Admittedly, given this was Christie's first AI artwork to go under the hammer in its 252-year history, we could forgive the auctioneers for not knowing its true worth.
The painting was produced by a piece of artificial intelligence which was taught about art by being shown 15,000 portraits from the 14th to 20th centuries.
Christie's described the artwork: "The portrait in its gilt frame depicts a portly gentlemen, possibly French and - to judge by his dark frock coat and plain white collar - a man of the church. The work appears unfinished: the facial features are somewhat indistinct and there are black area of canvas...A label on the wall states that the sitter is a man named Edmond Belamy".
The picture is one of a group of portraits of the fictional Belamy family, created by a Paris-based collective called Obvious, made up of three French 25-year-olds.

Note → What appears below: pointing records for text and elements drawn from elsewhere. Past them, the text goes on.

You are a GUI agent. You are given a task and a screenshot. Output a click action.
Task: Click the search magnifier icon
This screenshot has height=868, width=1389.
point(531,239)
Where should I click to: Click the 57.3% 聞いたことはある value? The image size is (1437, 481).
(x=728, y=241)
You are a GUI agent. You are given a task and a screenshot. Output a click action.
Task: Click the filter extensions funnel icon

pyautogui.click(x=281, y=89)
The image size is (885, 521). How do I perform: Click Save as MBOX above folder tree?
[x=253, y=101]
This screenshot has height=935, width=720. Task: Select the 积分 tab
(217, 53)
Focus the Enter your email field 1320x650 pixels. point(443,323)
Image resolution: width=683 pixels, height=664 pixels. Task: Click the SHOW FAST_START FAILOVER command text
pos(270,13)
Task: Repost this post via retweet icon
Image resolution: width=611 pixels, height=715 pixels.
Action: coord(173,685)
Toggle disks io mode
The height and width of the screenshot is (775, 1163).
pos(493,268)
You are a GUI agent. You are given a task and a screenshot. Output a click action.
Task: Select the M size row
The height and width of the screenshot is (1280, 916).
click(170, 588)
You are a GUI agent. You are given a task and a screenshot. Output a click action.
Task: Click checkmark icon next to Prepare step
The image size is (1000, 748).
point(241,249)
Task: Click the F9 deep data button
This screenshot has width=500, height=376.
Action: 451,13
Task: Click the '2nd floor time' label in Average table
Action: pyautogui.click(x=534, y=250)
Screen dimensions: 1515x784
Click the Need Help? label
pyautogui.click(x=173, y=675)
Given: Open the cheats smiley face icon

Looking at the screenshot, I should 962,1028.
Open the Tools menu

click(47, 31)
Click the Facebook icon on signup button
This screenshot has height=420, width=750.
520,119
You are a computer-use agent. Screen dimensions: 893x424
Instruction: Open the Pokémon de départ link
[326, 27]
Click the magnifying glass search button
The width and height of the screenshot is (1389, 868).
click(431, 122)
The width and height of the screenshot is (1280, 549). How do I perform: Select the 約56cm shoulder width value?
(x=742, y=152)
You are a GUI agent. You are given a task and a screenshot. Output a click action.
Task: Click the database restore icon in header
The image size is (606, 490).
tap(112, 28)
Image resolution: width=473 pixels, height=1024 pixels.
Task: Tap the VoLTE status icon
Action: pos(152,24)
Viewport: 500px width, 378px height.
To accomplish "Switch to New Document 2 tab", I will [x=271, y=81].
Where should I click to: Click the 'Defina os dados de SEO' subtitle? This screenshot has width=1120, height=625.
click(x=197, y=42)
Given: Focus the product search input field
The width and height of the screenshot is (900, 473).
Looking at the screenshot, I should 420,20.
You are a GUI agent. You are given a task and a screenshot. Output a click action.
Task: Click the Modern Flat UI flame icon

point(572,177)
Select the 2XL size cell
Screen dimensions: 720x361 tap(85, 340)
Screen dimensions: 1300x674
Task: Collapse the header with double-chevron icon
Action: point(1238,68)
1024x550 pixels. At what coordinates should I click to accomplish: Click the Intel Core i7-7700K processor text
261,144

There are two parts to the AI. The first is called the Generator, which is taught what portraits look like by being shown 15,000 of them. It then creates the painting. Next, the second part, called the Discriminator, is used to work out if it thinks the painting was made by a computer or a human. If the AI is able to trick itself - to convince the Discriminator that the Generator's work is that of a human - then it passes the test.
Christie's specialist Richard Lloyd said of the artwork's authenticity: "It is a portrait, after all. It may not have been painted by a man in a powdered wig, but it is exactly the kind of artwork we have been selling for 250 years.
"AI is just one of several technologies that will have an impact on the art market of the future - although it is far too early to predict what those changes might be. It will be exciting to see how this revolution plays out."